Young people are increasingly being lured into laundering criminal cash as money mules, robbing them of their confidence and in some cases their future. Fraudsters are using young people to launder money and forcing them to break the law in the process. Those with special educational needs and disabilities (SEND) may be particularly vulnerable. 

With the team at UK Finance and education specialists iChild we designed free, engaging and classroom curriculum compliant PHSE content for both primary (aged 10 - 11) and secondary (aged 11 - 14) pupils. Cross-curricular supporting activities covered English, Drama and Art & Design, to appeal to all types of learners. A poster, student flyer and assembly presentation and parent/carer letter ensured pupils received the message via multiple channels.  Responding to teacher feedback, resources were also created for SEND pupils. The content teaches pupils to protect their financial privacy and protect friends and family. 
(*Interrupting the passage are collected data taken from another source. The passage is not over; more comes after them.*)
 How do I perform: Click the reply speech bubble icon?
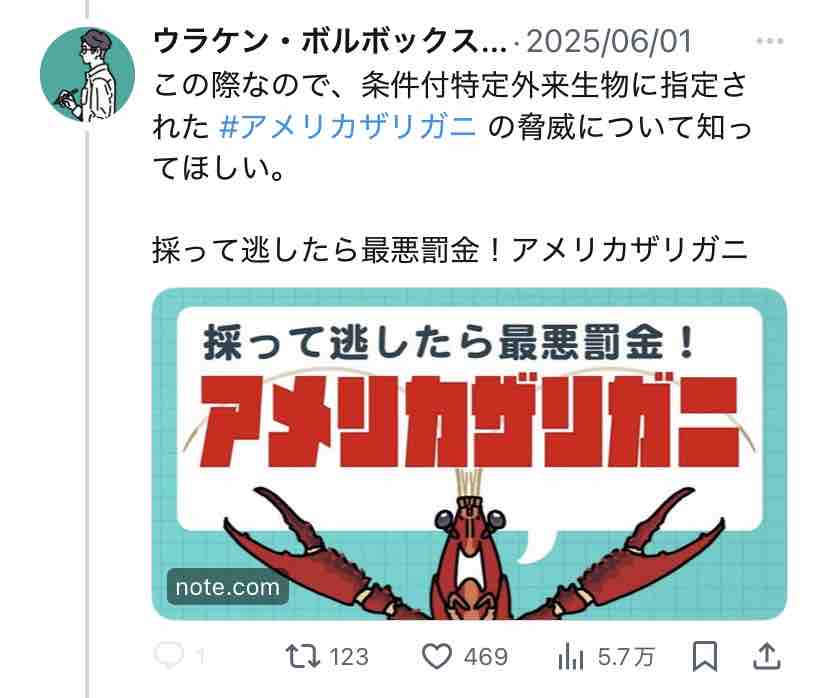(x=170, y=656)
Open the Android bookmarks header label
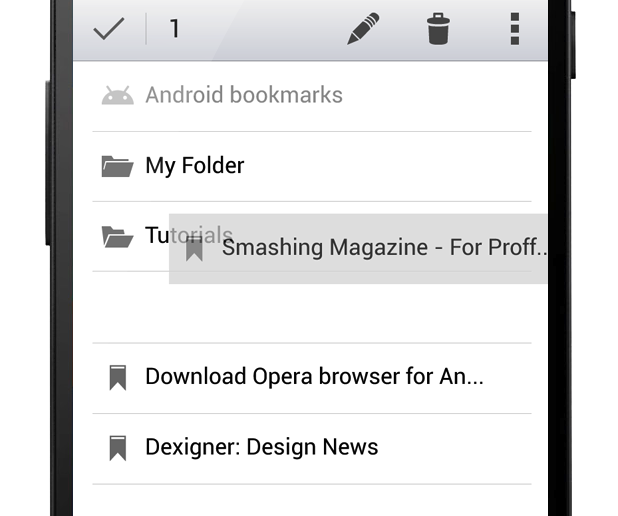 [244, 96]
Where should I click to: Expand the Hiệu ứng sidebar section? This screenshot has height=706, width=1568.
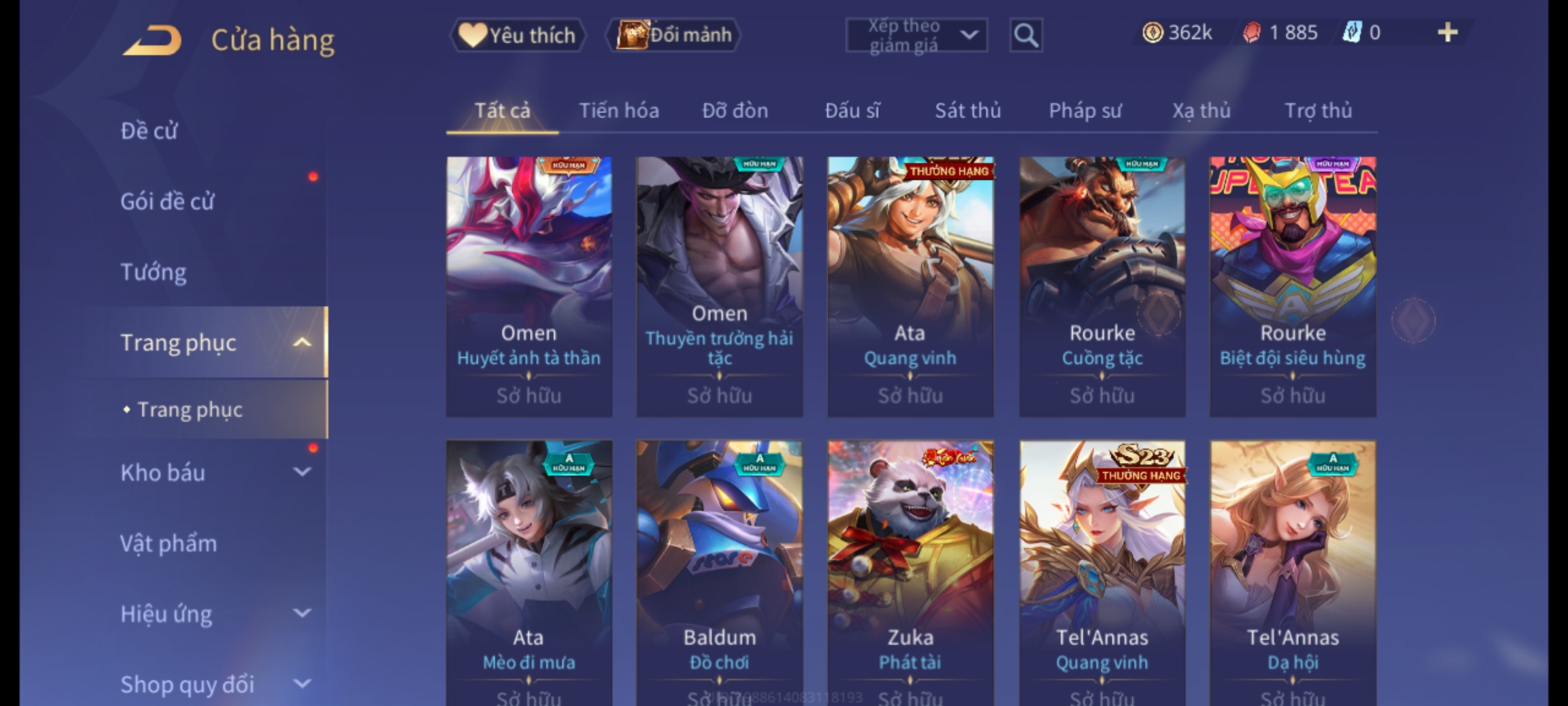point(302,613)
Financial education is not a naturally exciting topic for young people. The rich classroom content we created brings the extremely complex, and hidden, topic of money mules to life for a young audience. Through research, we identified the impact on friends and family would be a key deterrent for young people and this was borne out in the results. The lesson content follows individual stories and we learn from relatable characters how they almost put their friends and family at risk when approached by a criminal offering seemingly easy money.

Lesson plans provide scaffolding to help students reflect and share their understanding of the topic. Lessons offered creative activities around the money mules topic in art, drama and more. These extension activities work particularly well for SEND and/or kinesthetic learners. 
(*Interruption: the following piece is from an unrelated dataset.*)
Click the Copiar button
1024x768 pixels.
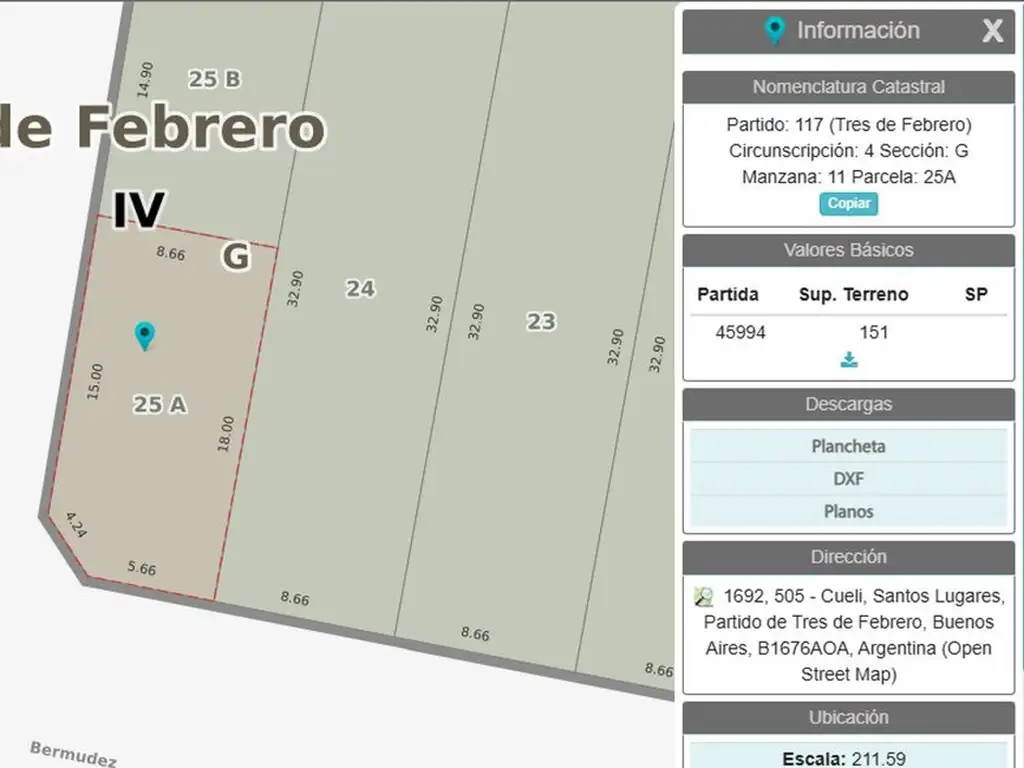pos(849,203)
To reach teachers we delivered:

Schools marketing: targeted emails to school leaders, teachers  and SEND co-ordinators with a focus on areas of high deprivation and special needs schools

Press: targeted outreach to education trade press and regional press activity with case study schools 

Stakeholders: work with Young Enterprise to independently ratify the quality of the resources

452 schools signed up and used the resources teaching over 20,000 students and providing valuable information to parents/carers. The school resources and the separate set of specialist SEND resources received the Young Money Financial Education Quality Mark. It’s a stamp of approval giving teachers confidence the material is of the highest educational value. 94% of schools rated content ‘good’ or ‘excellent’

Ultimately, more young people now understand money muling and are less likely to be exploited. Thorough post-campaign research with 12% of participating schools showed 100% of teachers agreed with the following statements: pupils are more likely to say NO to offers of being a money mule and less likely to give their bank details to strangers

Our work was shortlisted for a PR Week award.